CHRIST RULES AND RENEWS THE CHURCH
The Uniting Church acknowledges that the Church is able to live and endure through the changes
of history only because its Lord comes, addresses, and deals with people in and through the news
of his completed work. Christ who is present when he is preached among people is the Word of
God who acquits the guilty, who gives life to the dead and who brings into being what otherwise
could not exist. Through human witness in word and action, and in the power of the Holy Spirit,
Christ reaches out to command people's attention and awaken faith; he calls people into the
fellowship of his sufferings, to be the disciples of a crucified Lord; in his own strange way Christ
constitutes, rules and renews them as his Church.
SACRAMENTS
The Uniting Church acknowledges that Christ has commanded his Church to proclaim the Gospel
both in words and in the two visible acts of Baptism and the Lord's Supper. Christ himself acts in
and through everything that the Church does in obedience to his commandment; it is Christ who
by the gift of the Spirit confers the forgiveness, the fellowship, the new life and the freedom which
the proclamation and actions promise; and it is Christ who awakens, purifies and advances in
people the faith and hope in which alone such benefits can be accepted.
BAPTISM
The Uniting Church acknowledges that Christ incorporates people into his body by Baptism. In
this way Christ enables them to participate in his own baptism, which was accomplished once on
behalf of all in his death and burial, and which was made available to all when, risen and ascended,
he poured out the Holy Spirit at Pentecost. Baptism into Christ's body initiates people into
Christ's life and mission in the world, so that they are united in one fellowship of love, service,
suffering and joy, in one family of the Father of all in heaven and earth, and in the power of the
one Spirit. The Uniting Church will baptize those who confess the Christian faith, and children
who are presented for baptism and for whose instruction and nourishment in the faith the Church
takes responsibility.
HOLY COMMUNION
The Uniting Church acknowledges that the continuing presence of Christ with his people is
signified and sealed by Christ in the Lord's Supper or the Holy Communion, constantly repeated
in the life of the Church. In this sacrament of his broken body and outpoured blood the risen
Lord feeds his baptized people on their way to the final inheritance of the Kingdom. Thus the
people of God, through faith and the gift and power of the Holy Spirit, have communion with
their Saviour, make their sacrifice of praise and thanksgiving, proclaim the Lord's death, grow
together into Christ, are strengthened for their participation in the mission of Christ in the world,
and rejoice in the foretaste of the Kingdom which Christ will bring to consummation.

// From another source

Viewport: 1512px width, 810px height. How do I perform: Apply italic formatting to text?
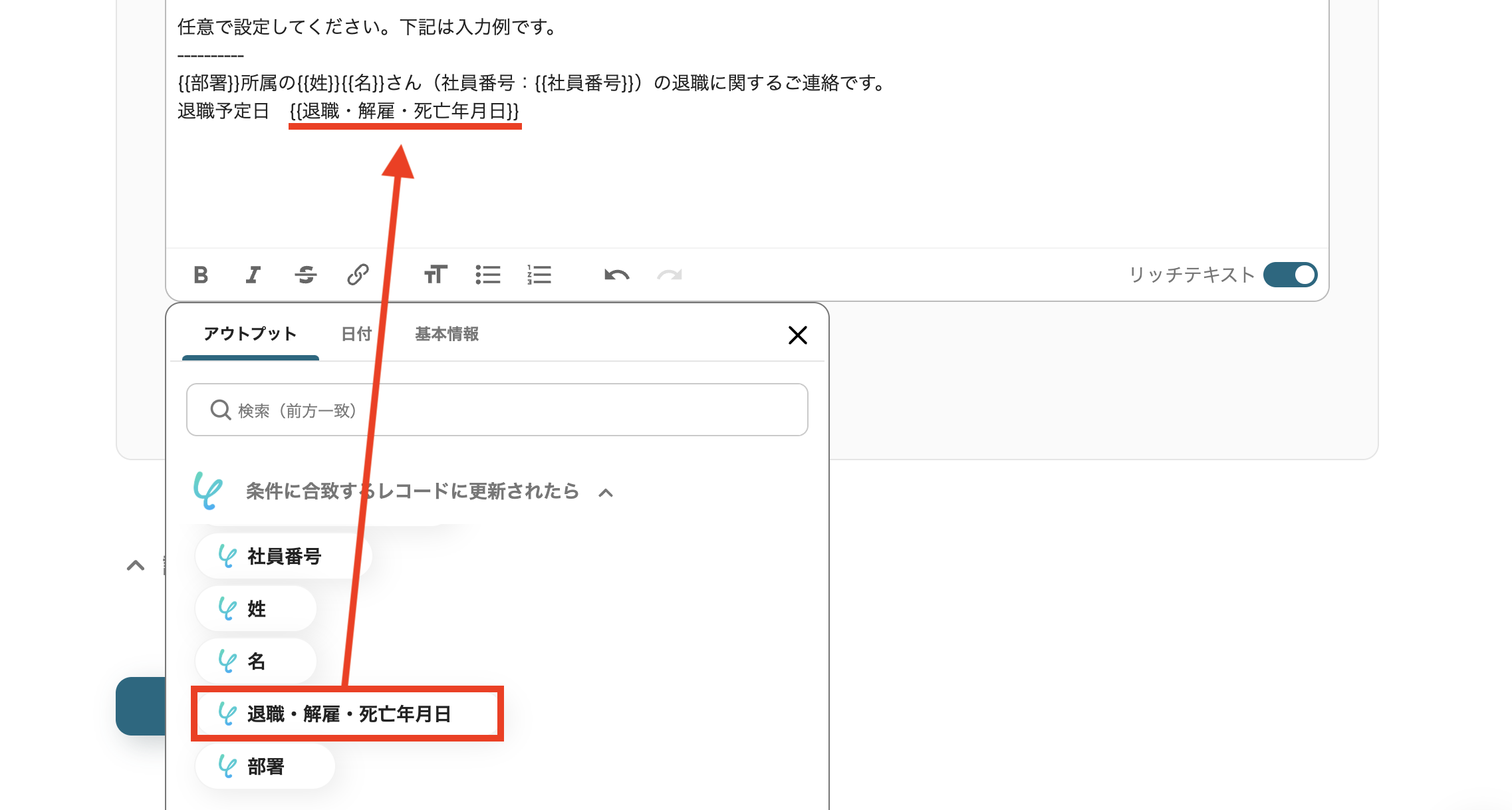(x=253, y=275)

What do you mean by the "Holy Spirit?"
We have referred already to the work of the Holy Spirit, described as God with us, who is the
source of the life and energy of the church, the body of Christ. We have recognized that the Spirit
gives each member of the body gifts for discipleship, and is the means by which the sacraments
are effective.
Christians refer to the Day of Pentecost as the birthday of the church because that was when the Holy Spirit came with great power on the gathered followers of Jesus and they began to share the gospel so that many people believed and joined their fellowship. Jesus himself was empowered by the Holy Spirit.